Sophia Bennett
Crypto Analyst
Bitcoin got a much‑needed lift this week, and it came from an unlikely place: Wall Street's biggest names.
Bitcoin climbed back above $76,000 following a rebound in risk assets as stronger‑than‑expected earnings from Big Tech firms boosted investor sentiment. The world's largest cryptocurrency recovered from earlier declines as optimism from Wall Street spilled into digital asset markets.
Altcoins joined the move, with the privacy and meme sectors also edging higher on the day.
What Drove the Rally
The catalyst was a wave of first‑quarter earnings reports from some of the most watched companies in the world.
Microsoft, Alphabet, Meta, and Amazon all reported Q1 earnings, with the four companies expected to spend a combined $650 billion on AI infrastructure in 2026, the largest capital spending commitment in corporate history.
Alphabet reported Q1 2026 revenue of $109.9 billion, beating the $107 billion consensus. Amazon reported revenue of $181.5 billion, well above expectations. Microsoft's fiscal Q3 revenue reached $82.89 billion, up 18% year over year.
As a result, the S&P 500 rose 73 points, while the Nasdaq and other equity indexes also climbed.
The Catch: AI Spending Spooked Some Investors
Not everything was smooth sailing. The earnings revealed massive spending plans that made some investors uncomfortable.
Meta raised full‑year 2026 capital spending guidance to between $125 billion and $145 billion, citing higher component costs and added data centre capacity for AI workloads. Meta dropped 6% after announcing the guidance, while Microsoft and Amazon slipped on AI buildout costs. Alphabet was the lone gainer, lifted by cloud strength.

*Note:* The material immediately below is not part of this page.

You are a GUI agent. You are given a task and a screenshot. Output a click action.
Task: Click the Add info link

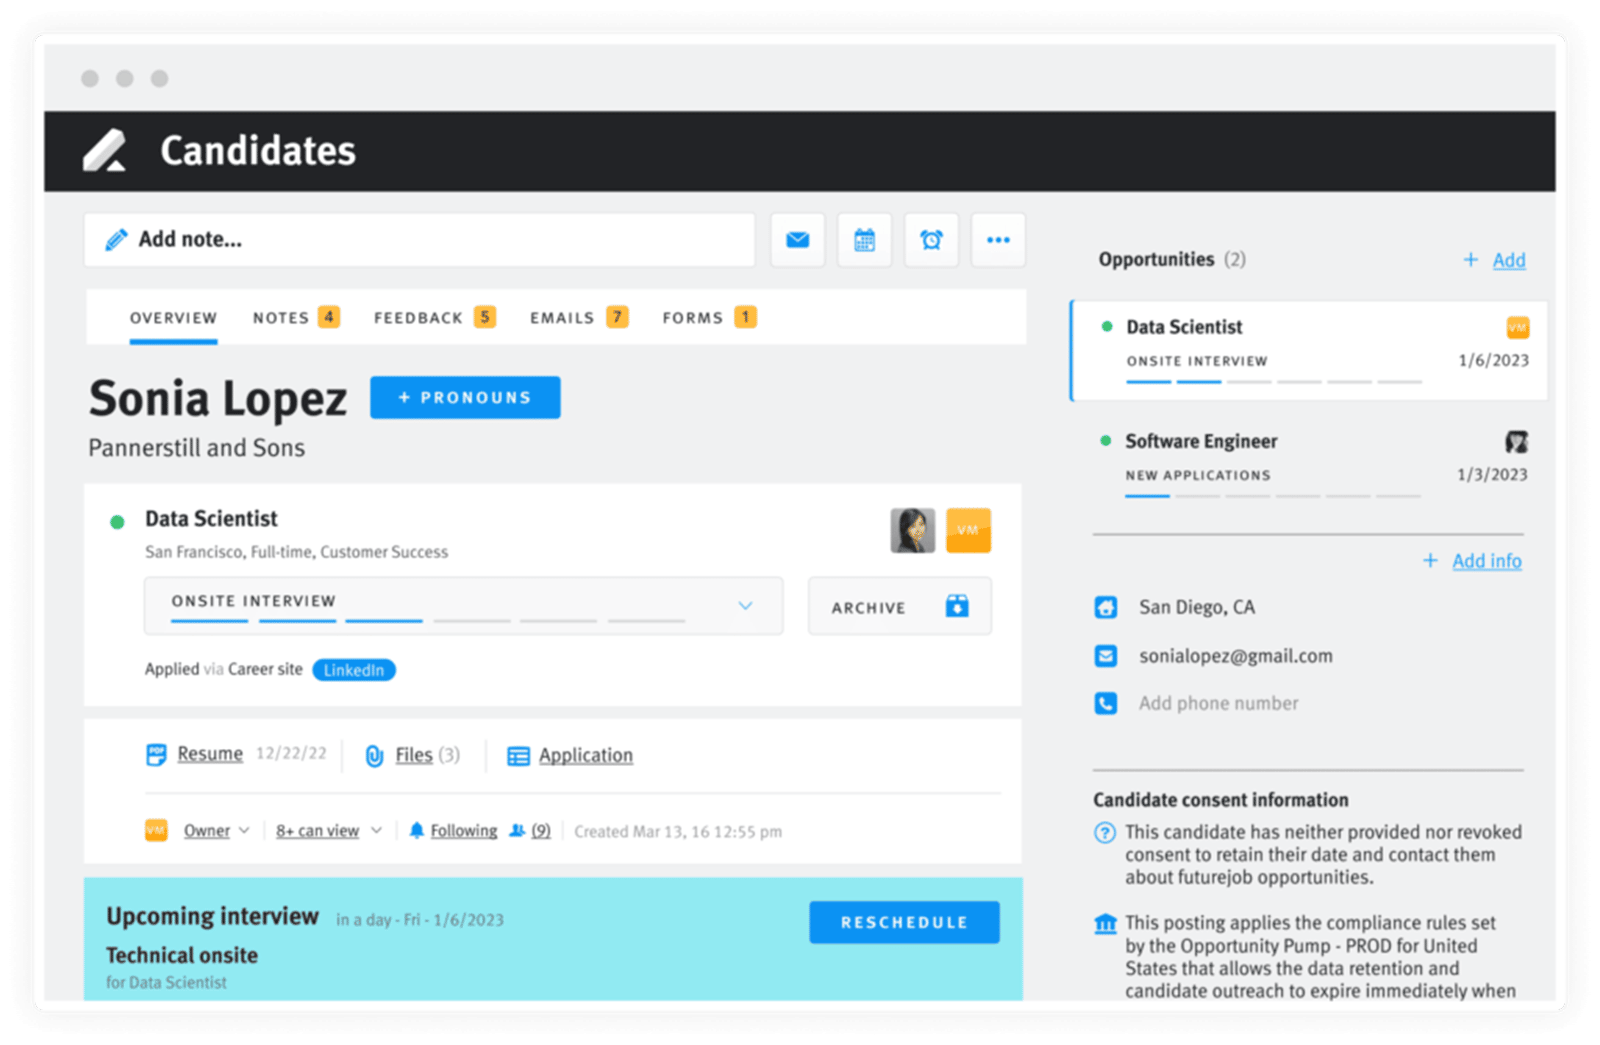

The market reacted more sharply to the scale of future AI investment than to the earnings themselves. Investors are increasingly worried about when that investment will pay back, as depreciation and operating costs are likely to rise faster than near‑term AI revenue.
Bitcoin's Growing Correlation With Tech
This week made one thing very clear: Bitcoin does not move in isolation anymore.
Bitcoin's average correlation with the Nasdaq 100 climbed to 0.52 in 2025, up from 0.23 the year before, and tightened further in early 2026, with one analyst tracking the rolling correlation at 0.75 in January.
That means what happens in Silicon Valley increasingly happens in crypto markets too, for better or worse.
Short‑Term Risks Have Not Gone Away
Despite the bounce, the road ahead remains uncertain.
Analysts warn that geopolitical tensions and persistent inflation risks could continue to weigh on equities and Bitcoin. The Federal Reserve held rates steady but maintained a hawkish tone, leaving traders with few clear signals on what comes next.
Bitunix analysts noted that markets are beginning to recognise that the greater long‑term risk may not be recession itself, but a regime where inflation remains sticky while growth simultaneously slows, a stagflationary pricing framework that challenges both traditional policy tools and asset valuations.
From a near‑term perspective, Bitcoin is hovering above key technical support at $76,200. Holding this level could lead to consolidation in the $76,240–$79,000 range, but a breakdown could risk a sharper move toward $73,500, particularly if elevated oil prices persist.
What to Watch Next
Persistent AI capex anxiety could drag tech‑correlated risk assets, including Bitcoin and Ethereum, into May. Apple's report and the PCE index are next on the calendar.
The bounce is real. But so are the risks. Bitcoin is moving higher, just not without looking over its shoulder.